The replica schoolhouse at the Pioneer Village at Shingle Creek is typical of the style that Emma Viola Yowell may have taught in. Born in Illinois about 1862, she began her teaching career there in 1886. After moving to Florida in 1888, Emma taught at the Athens School in Polk County, followed by a transfer to Davenport in 1889. The move to Osceola County in 1890 was the beginning of Emma’s fifty years of service to our community.
An abandoned small log house in Bassville, with a leaky roof became Emma’s first schoolroom. Sixteen pupils sat on boxes and planks fastened to the walls due to the lack of desks and other furnishings. During the rainy season, Emma would gather the children under an umbrella in a corner of the room. Shake Rag School was her next school and she would walk the three miles from town, to and from school each day.
Emma moved around the county for several years, teaching at Bull Creek where she boarded with various patrons of the school. The school was an unfinished building with no windows or doors and only part of the floor completed. The winter of 1891 was a harsh one and since the school lacked a stove, Emma would build a fire behind a heavy clump of palmettos, holding school around the fire while the children sat on boxes and logs, wrapped in blankets to stay warm.
After a few years of teaching in Center Park, Emma moved to Kissimmee in 1896 to teach the Primary unit in the new four-room school. Overcrowded conditions forced the Primary unit to be moved first to the old opera house, then to various other buildings in Kissimmee and finally to the Methodist church building, located at that time, on Church Street near Main Street. Emma was promoted to principal and when the building was later dismantled, the new one was named the Emma Yowell School.

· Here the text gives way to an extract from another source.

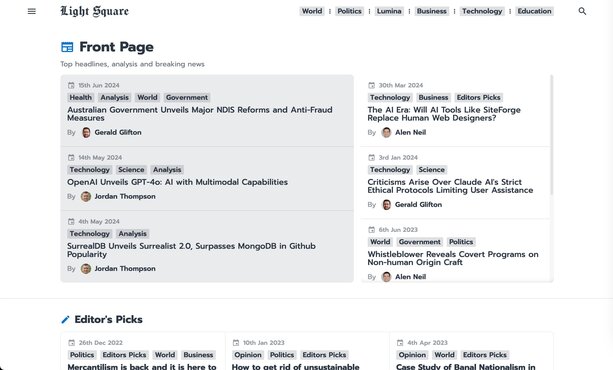
Task: Click the calendar icon beside 30th Mar 2024
Action: point(371,85)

Emma V. Yowell served the community for three generations; her pupils became prominent citizens and businessmen in Osceola County and elsewhere. Their names go back to the founding of our county – Partin, Overstreet, Sears, Tress, Johnson, Bass and Lupfer to name only a few. Upon her retirement, a reception honoring Miss Emma, as she was fondly known, was held on May 23, 1940. In November of 1941, Miss Emma passed away and was buried in Rose Hill Cemetery. She was honored again in 2011, at the Osceola County Historical Society's annual Dine with the Departed event.